The Brewers’ 22-year-old rookie started the season in Double-A, replacing Yelich in right field after the reigning MVP’s season-ending injury last month. Grisham scored the first run of the 2019 playoffs after taking that leadoff walk. In that way, he could have been the difference-maker. Seven and a half innings later, he misplayed a ball hit by Soto with the bases loaded. Instead of two runs scoring to tie the game, a third run scored on his error, giving the Nationals the lead that would break their October curse. In that way, he was the difference-maker.

Was it the stress of the single-elimination game that got to him? “No, ma’am,” he says standing in a somber clubhouse of teammates waiting to tell him it’s OK. It stings now, but it’s a future of being followed around by that one play that will hurt the most. "I don't think it got to me at all. I just ended up making an error.
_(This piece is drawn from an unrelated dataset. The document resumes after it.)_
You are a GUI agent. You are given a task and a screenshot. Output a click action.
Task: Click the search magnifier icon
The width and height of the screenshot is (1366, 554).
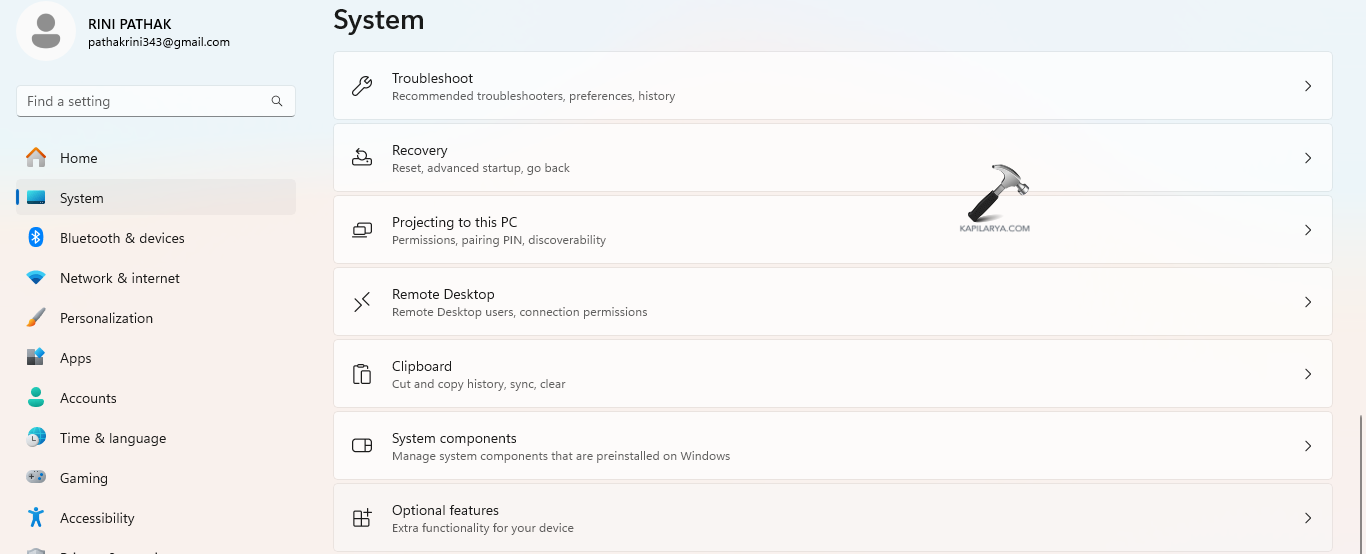[277, 101]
It's not my first. It's not going to be my last. It just happened that way."

Until the go-ahead hit that will make him a local hero and immutably tie him to Grisham, Soto was 0-for-3 with two strikeouts. In the fourth inning he misplayed a ball hit by Eric Thames that ended up being a double. By then Scherzer had settled down — he would only have to get through one more inning before a lights-out Stephen Strasburg made the first relief appearance of his career — and Thames ended up stranded on third. No one will remember Soto’s miscue. It just happens that way.

Soto’s mom is not supposed to go with him to Los Angeles, where the Nationals will face off against the 106-win Dodgers in the National League Division Series. She has to go back to the Dominican, to work, he said.

“I really sad for that, but I try to bring her before everything is done,” he said.

Except she has to go to L.A., right? They won. A game and a postseason round and the first indelible October moment of an all-time career. And now, since it was publicized and came at exactly the right time, the breakfast, which was just plantains and chicken, has been imbued with meaning. The way that a hit or a miscue, if it happens on a big stage at exactly the right time, can be imbued with the weight of an entire season. It’s not fair, necessarily, but it’s incredible.